Eskisi olmayanın yenisi olmaz
Nazım Akpınar
 

Bu söz, manidar atasözlerimizden birisidir. Bu atasözü aynı zamanda, yeni ve eski kavramlarının birbiriyle ilişkisine ve izafiyetine işaret etmektedir.Zira, kimi insanın eski olarak değerlendirdiği, bir başka insan tarafından yeni olarak algılanabilmektedir.Bunun tersi de olabilir.Bize yeni gelen bir şey, bir başkası için eski olarak değerlendirilebilir.

Kimi insan için yeni olan değerli addedilirken,  kimisi içinse eski olan değerli olabilmektedir. Bunun en bariz örneğini antik değerler teşkil eder.Mesela Antik Medeniyetlere günümüzün yeni uygarlıkları tarafından  ilgi gösterilmesi oldukça dikkât çekicidir.Zaten yeni medeniyetler bir şekilde eski medeniyetlerin mirası üzerine şekillenmektedir.

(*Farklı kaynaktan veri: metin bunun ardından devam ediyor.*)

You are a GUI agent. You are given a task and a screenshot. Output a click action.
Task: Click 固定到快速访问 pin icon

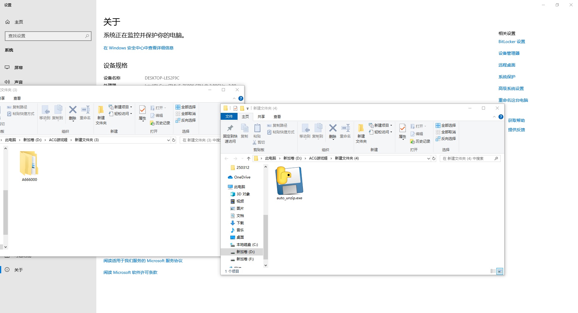pos(230,129)
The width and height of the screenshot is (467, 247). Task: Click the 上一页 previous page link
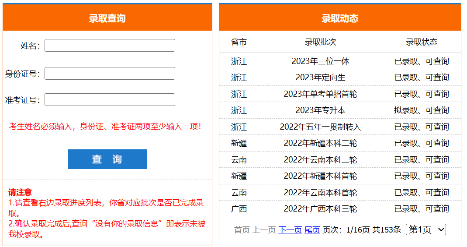point(264,229)
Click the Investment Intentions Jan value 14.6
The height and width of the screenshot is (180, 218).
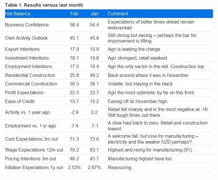pyautogui.click(x=94, y=58)
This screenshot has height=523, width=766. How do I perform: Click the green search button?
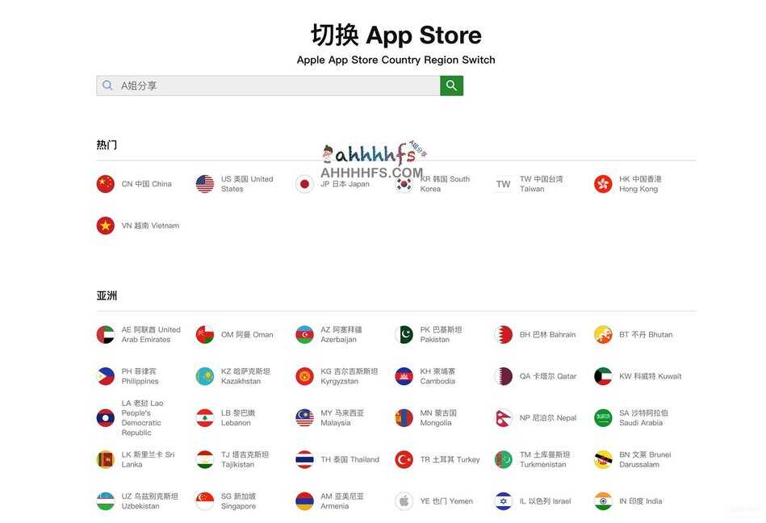pyautogui.click(x=451, y=86)
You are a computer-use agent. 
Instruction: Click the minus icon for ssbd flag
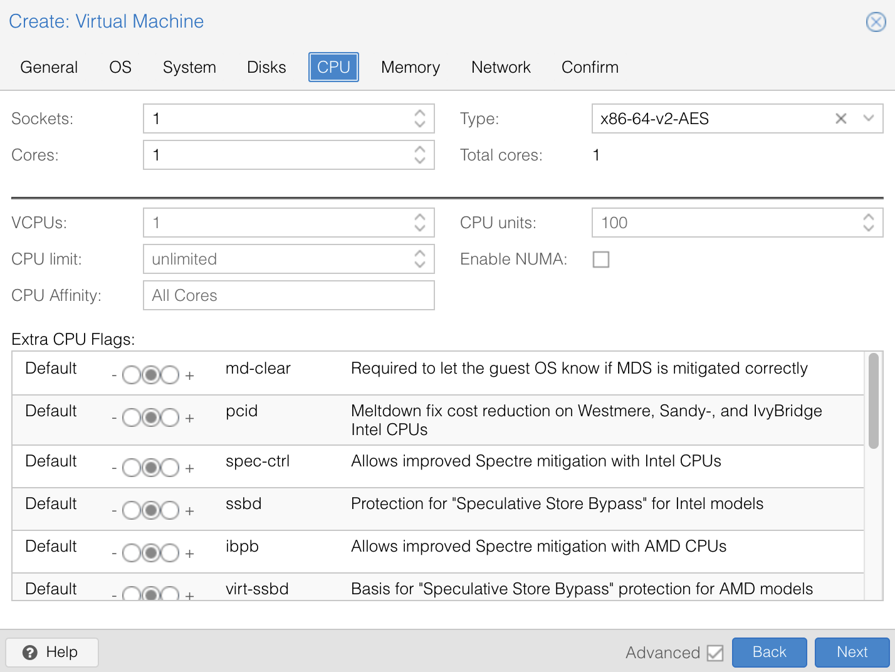click(114, 511)
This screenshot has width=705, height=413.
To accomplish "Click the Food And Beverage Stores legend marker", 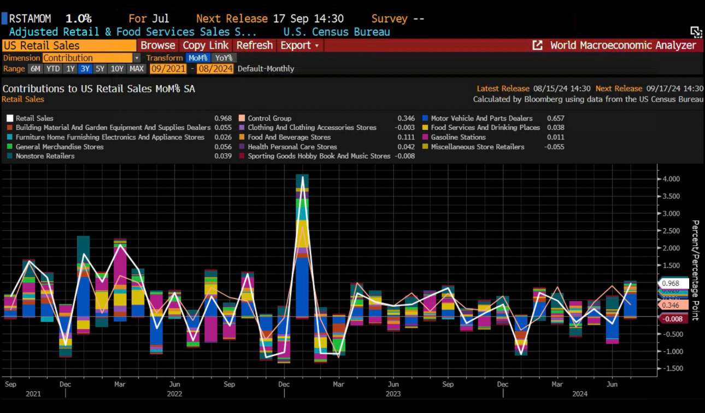I will click(241, 137).
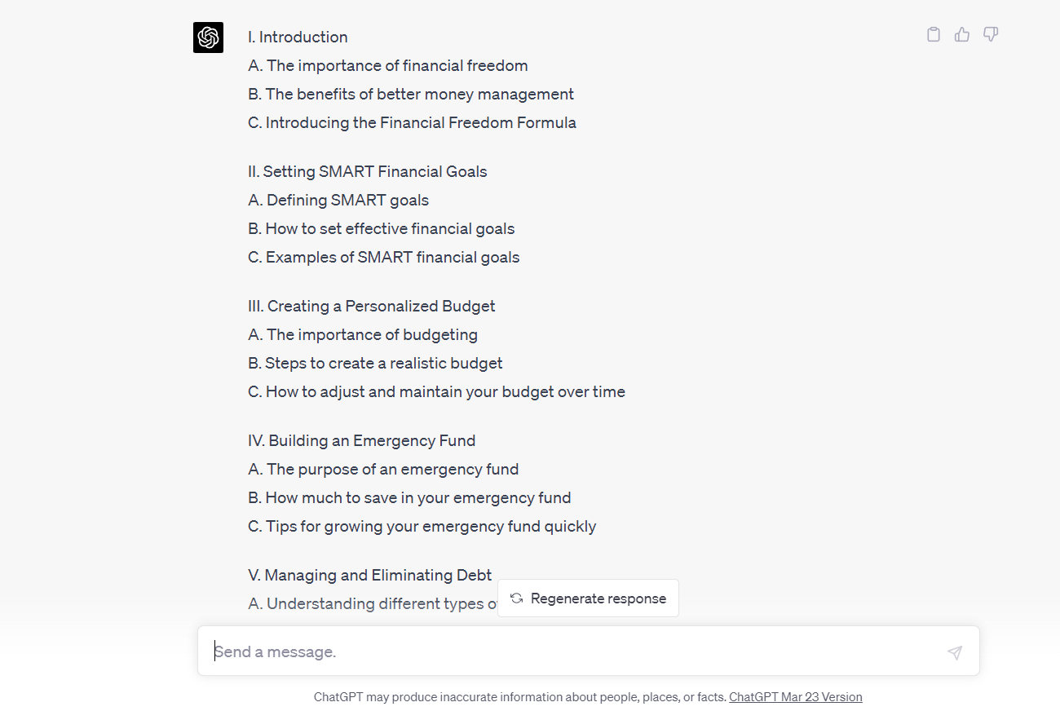
Task: Click the line "B. Steps to create a realistic budget"
Action: click(x=375, y=363)
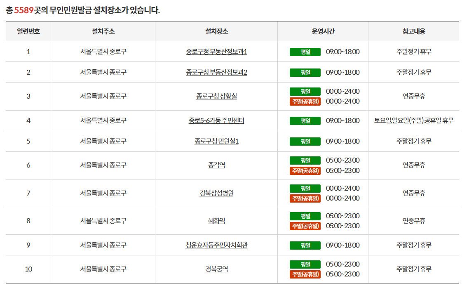462x288 pixels.
Task: Click the 평일 badge in row 1
Action: coord(305,51)
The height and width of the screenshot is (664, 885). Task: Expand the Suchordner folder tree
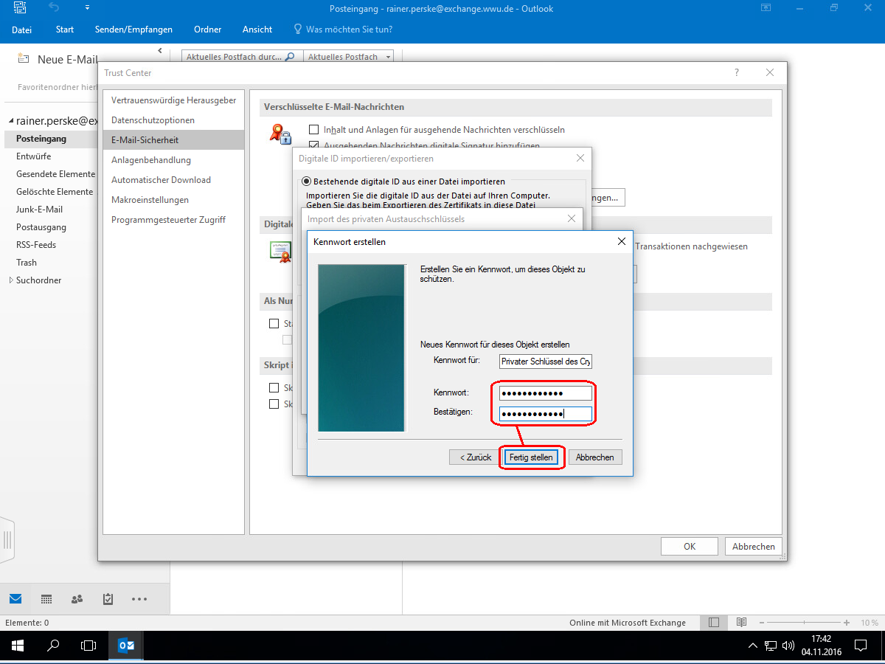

Başka bir örnek de antika eşyalardan verebiliriz.Antika eşyalar, eski olmakla birlikte yeri geldiğinde yeni eşyalarla kıyaslanamayacak düzeyde değerli olabilmektedir.Madde planından verdiğimiz bu iki örnekten sonra bir de meselenin manevi boyutuyla alakalı birkaç değerlendirme yapacak olursak şu tespitleri yapabiliriz:

Örneğin, Tecdit Misyonunu ele alalım. Tecdit dediğimiz dini anlayıştaki yenilenmeye baktığımızda ise yeni bilgilerin Tasavvufi miras üzerinde şekillendiğini görürüz.Sahabeden günümüze Hak Erenlerinin bıraktıkları fikri mirastan söz ediyorum.Bu miras olmasa idi yeni bir düşünce sisteminin günümüz ve geleceğe bakan yönüyle geliştirilmesi çok müşkül olurdu desem her halde yanılmış olmam.Dolayısıyla Müceddid dediğimiz Yenileyici zevat, fikri plandaki yeniliği oluştururken kanaatimce, sadece yaşadıkları dönemdeki gelişmelerle yetinmemektedirler. Bilakis, şekillendirdikleri ve böylece belirli bir forma soktukları düşünce sistemleri,  eski dönemin değerli düşünürlerinin ilmi verileri ışığında son şeklini almaktadır. Başka bir deyişle, yeni düşünceyi sağlam yapılmış muhkem bir binaya benzetirsek bu binanın temelini de eski dediğimiz bilgiler oluşturmaktadır. Bu noktada özellikle Tasavvuf mirasını günümüze taşıyan seçkin zevatın fikirlerine saygı gösterilmesi ve hafife alınmaması elzemdir. Onların fikirlerinden her zaman ve zeminde istifade edilmesi gerektiği kanısındayım.Zira, eski dediğimiz birçok ilmi tespit, günümüzde hâlâ güncelliğini koruyabilecek ve geleceğe ışık tutabilecek güçtedir ve önemli veriler ihtiva etmektedir.Yeter ki bizler eskiyi ademe mahkum etmeyerek bu gerçeği kabullenebilelim. Eski ya da yeni diye bir şeyin gerçekte olmadığını, sadece her an yeni bir şanda olanın varlığını müşahede edebilelim. Aksi taktirde, bizden sonra gelecek nesiller de bu günün fikri mirasını eskimiş olarak kabul edip geleceğe hitap etmiyor düşüncesiyle değerlendirmeye almayabilirler. Sizin anlayacağınız, yaşam sistemini değerlendirme noktasında kendi düşünce sistemimizi oluşturabilmek için eski ve yeni bilgileri birlikte değerlendirip bir senteze gitmeye ve böylece sonuca varmaya bir bakıma mecburuz.Başta da belirttiğimiz üzere, eskiyi değerlendirmeyenin yeniyi değerlendirme şansı yoktur.